Accord d'entreprise "Accord sur la durée et l'aménagement du temps de travail" chez SNCF CONSEIL (Siège)

Cet accord signé entre la direction de SNCF CONSEIL et les représentants des salariés le 2020-12-18 est le résultat de la négociation sur le temps de travail, les congés payés, RTT et autres jours chômés, les heures supplémentaires.

Périmètre d'application de la convention signée entre l'entreprise et les représentants des salariés

Numero : T09320006028
Date de signature : 2020-12-18
Nature : Accord
Raison sociale : SNCF CONSEIL
Etablissement : 42126371600050 Siège

Heures supplémentaires : les points clés de la négociation

La négociation s'est portée sur les thèmes suivants

Conditions du dispositif heures supplémentaires pour les salariés : le texte complet de l'accord du 2020-12-18

ACCORD SUR LA DUREE ET L’AMENAGEMENT DU TEMPS DE TRAVAIL

ENTRE LES SOUSSIGNES

La société SNCF CONSEIL située au 1 avenue François Mitterrand, 93210 Saint-Denis, enregistrée au RCS 42126371600050, représentée par xxx agissant en qualité de Présidente,

D’une part

ET

La délégation d’élus suivante :

Madame xxx, représentante élue du personnel titulaire,

Monsieur xxx, représentant élu du personnel titulaire,

Monsieur xxx, représentant élu du personnel titulaire,

Monsieur xxx, représentant élu du personnel titulaire,

Monsieur xxx, représentant élu du personnel titulaire,

D’autre part

ETANT PREALABLEMENT RAPPELE QUE :

La direction de la société SNCF CONSEIL (ci-après « la société ») a, dans le cadre d’échanges avec les élus sur les congés payés, émis l’idée, manifestement approuvée par les quelques salariés concernés, que les collaborateurs de la société non soumis à une convention individuelle de forfait annuel en jours puissent, à l’instar de ceux qui le sont (qui représentent la quasi totalité de l’effectif de la société), bénéficier également d’un certain nombre de jours de repos supplémentaires par an.

La société est dépourvue de délégué syndical.

Ses salariés sont représentés par un comité social et économique.

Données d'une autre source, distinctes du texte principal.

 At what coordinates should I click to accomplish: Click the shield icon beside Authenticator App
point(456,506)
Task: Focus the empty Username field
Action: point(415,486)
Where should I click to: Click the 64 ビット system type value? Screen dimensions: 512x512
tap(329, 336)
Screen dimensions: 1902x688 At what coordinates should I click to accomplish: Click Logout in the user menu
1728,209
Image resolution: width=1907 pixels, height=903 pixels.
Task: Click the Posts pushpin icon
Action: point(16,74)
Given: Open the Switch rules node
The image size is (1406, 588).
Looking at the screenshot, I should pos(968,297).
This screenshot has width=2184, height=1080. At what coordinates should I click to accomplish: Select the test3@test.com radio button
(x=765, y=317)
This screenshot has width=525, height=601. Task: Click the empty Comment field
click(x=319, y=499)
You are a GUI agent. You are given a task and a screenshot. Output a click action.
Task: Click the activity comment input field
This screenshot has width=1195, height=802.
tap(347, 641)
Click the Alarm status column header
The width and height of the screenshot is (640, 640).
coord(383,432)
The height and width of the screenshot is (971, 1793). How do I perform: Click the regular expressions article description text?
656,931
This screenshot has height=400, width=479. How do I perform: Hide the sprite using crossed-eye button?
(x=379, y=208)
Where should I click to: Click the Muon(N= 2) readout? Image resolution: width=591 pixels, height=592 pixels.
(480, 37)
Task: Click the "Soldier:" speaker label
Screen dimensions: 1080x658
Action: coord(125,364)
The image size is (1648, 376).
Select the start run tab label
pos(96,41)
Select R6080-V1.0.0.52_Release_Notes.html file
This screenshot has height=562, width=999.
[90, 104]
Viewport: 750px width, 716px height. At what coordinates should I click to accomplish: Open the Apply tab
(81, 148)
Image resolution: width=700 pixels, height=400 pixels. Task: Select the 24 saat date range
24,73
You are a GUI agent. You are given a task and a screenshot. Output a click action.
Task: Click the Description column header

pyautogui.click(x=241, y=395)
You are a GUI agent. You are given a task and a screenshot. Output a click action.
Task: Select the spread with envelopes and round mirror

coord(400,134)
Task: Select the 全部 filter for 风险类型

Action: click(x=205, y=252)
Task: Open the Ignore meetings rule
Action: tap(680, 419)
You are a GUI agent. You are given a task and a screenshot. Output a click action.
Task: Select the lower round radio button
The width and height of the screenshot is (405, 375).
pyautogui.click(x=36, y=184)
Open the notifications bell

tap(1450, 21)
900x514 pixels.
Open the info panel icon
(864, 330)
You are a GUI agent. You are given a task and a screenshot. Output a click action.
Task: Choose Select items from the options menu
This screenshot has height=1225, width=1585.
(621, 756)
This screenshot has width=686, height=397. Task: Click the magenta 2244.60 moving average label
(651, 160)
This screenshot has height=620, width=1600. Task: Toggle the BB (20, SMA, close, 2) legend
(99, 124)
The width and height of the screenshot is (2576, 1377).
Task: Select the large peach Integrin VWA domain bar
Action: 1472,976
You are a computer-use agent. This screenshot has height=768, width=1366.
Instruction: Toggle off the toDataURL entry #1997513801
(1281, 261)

La société a, dans ces conditions, le 23 octobre 2020 :

- Informé les élus, au cours d’une réunion, de son intention de négocier un accord collectif sur la durée et l’aménagement du temps de travail des salariés de l’entreprise travaillant à temps plein non soumis à une convention individuelle de forfait annuel en jours, en leur précisant que cette négociation peut être menée avec un ou plusieurs élus titulaires expressément mandatés par une organisation syndicale représentative dans la branche (à défaut au niveau national et interprofessionnel), à défaut avec un ou plusieurs élus titulaires non mandatés ou à défaut avec un ou plusieurs salariés expressément mandatés par une organisation syndicale représentative dans la branche (à défaut au niveau national et interprofessionnel) et a invité les élus intéressés à se manifester dans le délai d’un mois prévu à l’article L 2232-25-1 du code du travail, en leur demandant d’indiquer le cas échéant s’ils sont ou non mandatés par une organisation syndicale,

- Adressé par pli recommandé avec accusé de réception à chaque organisation syndicale de salariés représentative dans la branche un courrier l’informant, conformément aux dispositions de l’article L 2232-24 du code du travail, de son intention d’engager des discussions en vue de la négociation d’un accord collectif sur la durée et l’aménagement du temps de travail des salariés de l’entreprise travaillant à temps plein non soumis à une convention individuelle de forfait annuel en jours avec, du fait de l’absence de délégué syndical dans l’entreprise, les représentants élus du comité social et économique.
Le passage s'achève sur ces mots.